Lindsey first approached the Trustees in 1921 suggesting measures be taken to remove African Americans from Manhattan Beach. But it wasn’t until 1923 that he proposed an idea that they found workable —  condemning the land the Bruces and their neighbors owned. Lindsey brought a petition suggesting condemnation in November 15, 1923; the Board introduced an ordinance doing just that on Jan. 3, 1924. It took most the rest of that year for the matter to move through its legislative process. By November, the City filed a lawsuit pursuing condemnation. It took five years, but in 1929, the effort was successful. 

“The condemnation covered 30 lots in the track, five owned by African American families,” Latranga said. “And they either had cottages on their lots, or the two lots of Bruce’s Lodge. The other 25 lots were owned by white owners and none of them had buildings on them.” 

Under the law of eminent domain through which the City took the land, the property owners all received compensation —  ranging from $1,273 for a single lot to $14,500 for the Bruce’s two lots. The Bruce’s sought $70,000 for their property and $50,000 in damages. All the other families bought property elsewhere in town. The Bruces left.

**TASK TO CARRY OUT**
According to the text on the Manhattan Beach land condemnation, how many of the 30 condemned lots were owned by African American families?

**RECORDED DATA**
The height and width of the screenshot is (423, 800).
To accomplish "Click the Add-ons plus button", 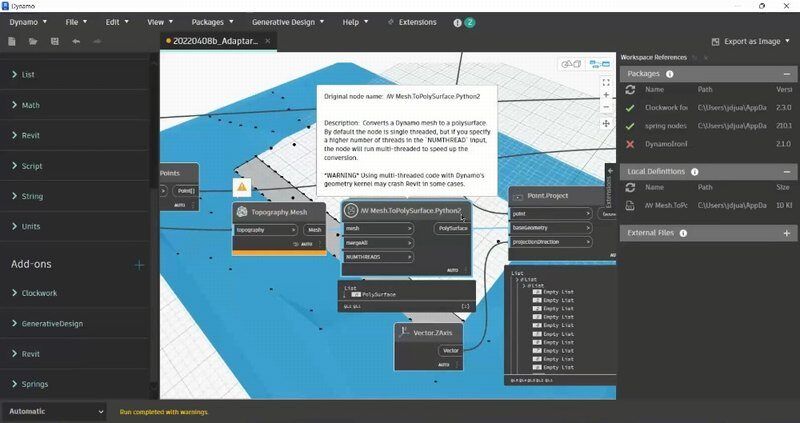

**OUTPUT FOR THIS TASK**
Five